Written request A
According to the Nick Cave guide, which album did the Bad Seeds release in September?

Excerpt to read
━━━━━━━━━━━━━━━━━━━━

An Essential Guide to Nick Cave

BY Matthew BlenkarnPublished Oct 11, 2016

In early performances with his first band, Nick Cave looked more like a pouty pop-punk teen idol than the man who would become one of alternative rock's most cherished songwriters. Contemporaries like Henry Rollins, Boss Hog/Pussy Galore's Jon Spencer and the Jesus Lizard's David Yow still speak highly of the distinguished Australian, but he's also inspired a crop of indie darlings who raid his lyrics and his wardrobe to construct their personas. You're as likely to hear his influence in a pigfuck screed as you are on a Starbucks playlist.
 
Perhaps it's fitting that someone with an affinity for tailored suits has been able to veer from fashionable to tasteless to timeless. Since the Boys Next Door changed their name to the Birthday Party, Cave has set himself apart with his violent lyricism and intense theatricality. After the group dissolved, he retained these traits (as well as a few key musicians) and formed Nick Cave and the Bad Seeds, his best-known project. The new band combined Cave's previous strengths with a more prominent fixation on blues, country and other traditional American musical forms. Still active after 30 years, the Bad Seeds hold post-punk's highest pedigree, and they've welcomed members of the Cramps, Teenage Jesus and the Jerks, Magazine and more into the flock.
 
Through it all, the band's leader has endured not just because of his songwriting prowess, but because he's a consummate performer. Cave likes to portray himself as a poet troubadour who pursues his muse during office hours, but his words would sink if he wasn't stagy enough to keep them buoyant. The singer's delivery has the power to make his lyrics campy, terrifying or archly ironic and sometimes all three at once.
 
This year may go down as one of Cave's most prolific. He released a score for the David Mackenzie film Hell or High Water with Dirty Three multi-instrumentalist and Bad Seed Warren Ellis in August, and the Bad Seeds dropped their latest album, Skeleton Tree, in September alongside a concert film, One More Time with Feeling. Cave calls the new material his most "catastrophic" work yet, but before you dive in, prepare yourself with our Essential Guide to punk's most contemplative, horny old man.


Essential Albums:
 
5. Nick Cave and the Bad Seeds
Murder Ballads
(1996)
 

 
It's baffling enough that after 20 years on rock's fringes, Nick Cave started selling enough records to achieve Top 10 status in the UK and earn an MTV Europe award nomination; the fact that he did so with Murder Ballads, an album that mixes traditional songs with original representations of the form is even more astounding.

━━━━━━━━━━━━━━━━━━━━

(Screenshot and document pointing data)

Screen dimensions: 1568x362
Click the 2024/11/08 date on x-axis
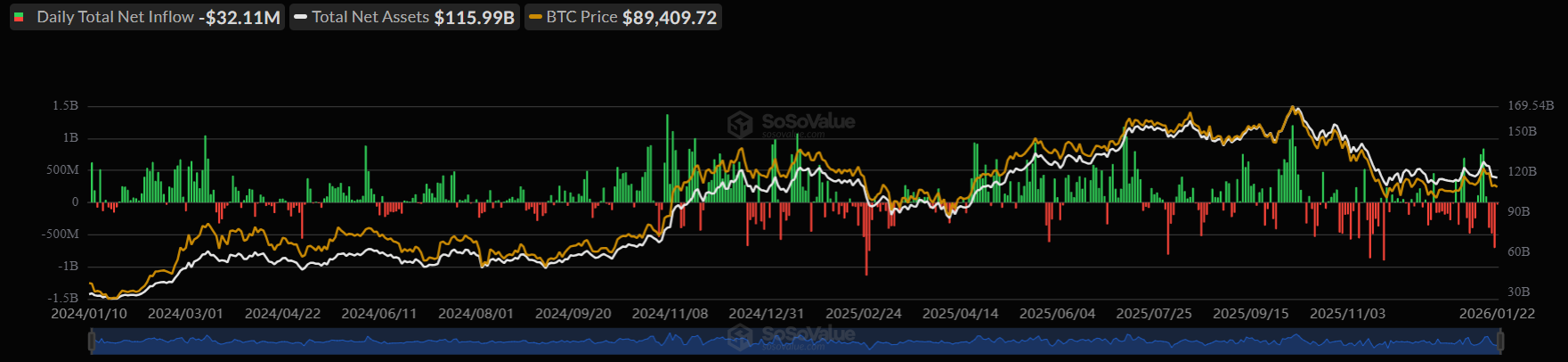(670, 314)
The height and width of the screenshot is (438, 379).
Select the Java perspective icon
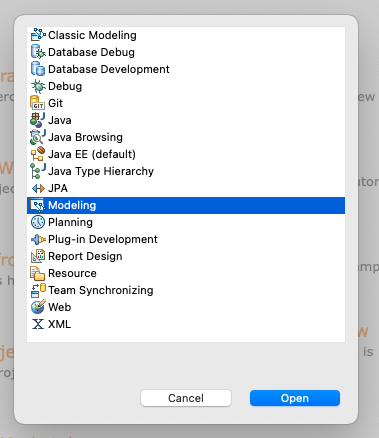[x=38, y=120]
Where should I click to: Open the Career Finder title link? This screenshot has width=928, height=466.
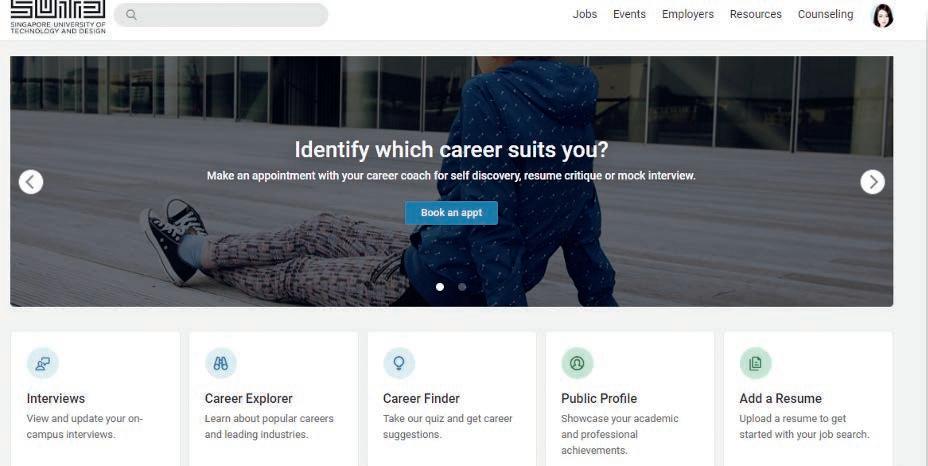[x=421, y=398]
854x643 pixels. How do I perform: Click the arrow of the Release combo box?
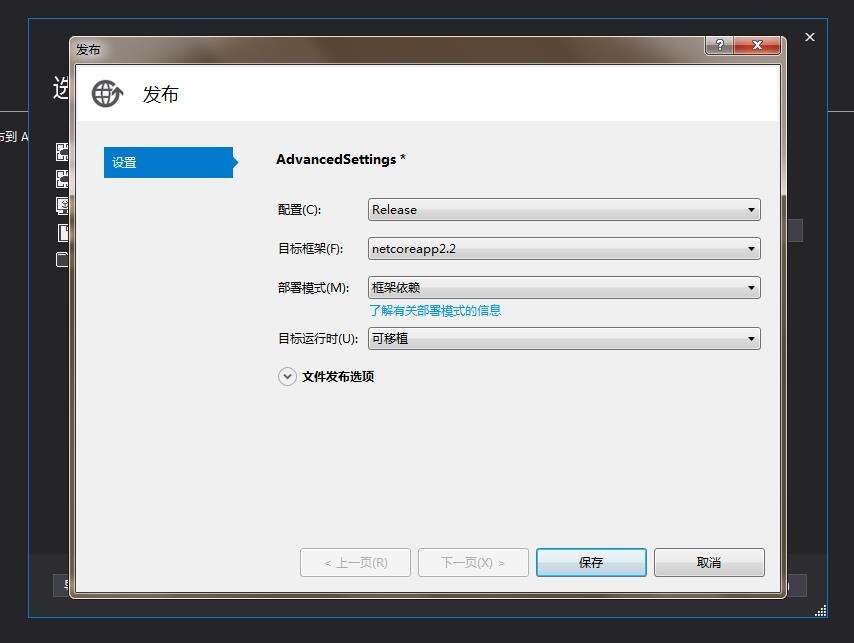point(751,210)
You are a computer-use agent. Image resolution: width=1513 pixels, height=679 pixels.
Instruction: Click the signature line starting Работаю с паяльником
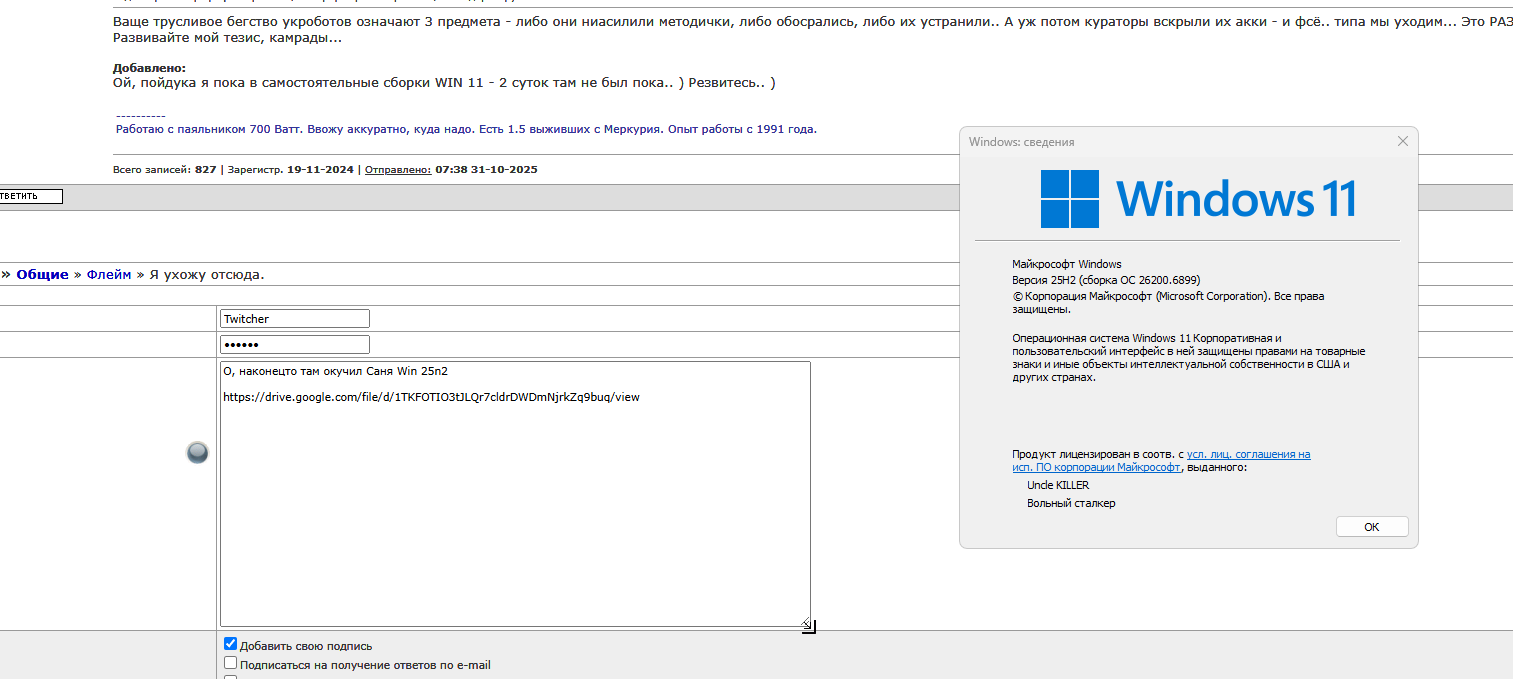[466, 129]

━━━━━━━━━━━━━━━━━━━━

Written request B
Rewrite each line of the screenshot and document pointing records as a Markdown table with the columns "Row" and "Line", omitting blank lines and leaving the pictures out.

Complete output A
Skeleton Tree.

Complete output B
| Row | Line |
|---|---|
| 1 | Screen dimensions: 1568x362 |
| 2 | Click the 2024/11/08 date on x-axis |
| 3 | (670, 314) |
| 4 | The height and width of the screenshot is (438, 379). |
| 5 | Select the Java perspective icon |
| 6 | [x=38, y=120] |
| 7 | Where should I click to: Open the Career Finder title link? This screenshot has width=928, height=466. |
| 8 | [x=421, y=398] |
| 9 | 854x643 pixels. How do I perform: Click the arrow of the Release combo box? |
| 10 | point(751,210) |
| 11 | You are a computer-use agent. Image resolution: width=1513 pixels, height=679 pixels. |
| 12 | Instruction: Click the signature line starting Работаю с паяльником |
| 13 | [466, 129] |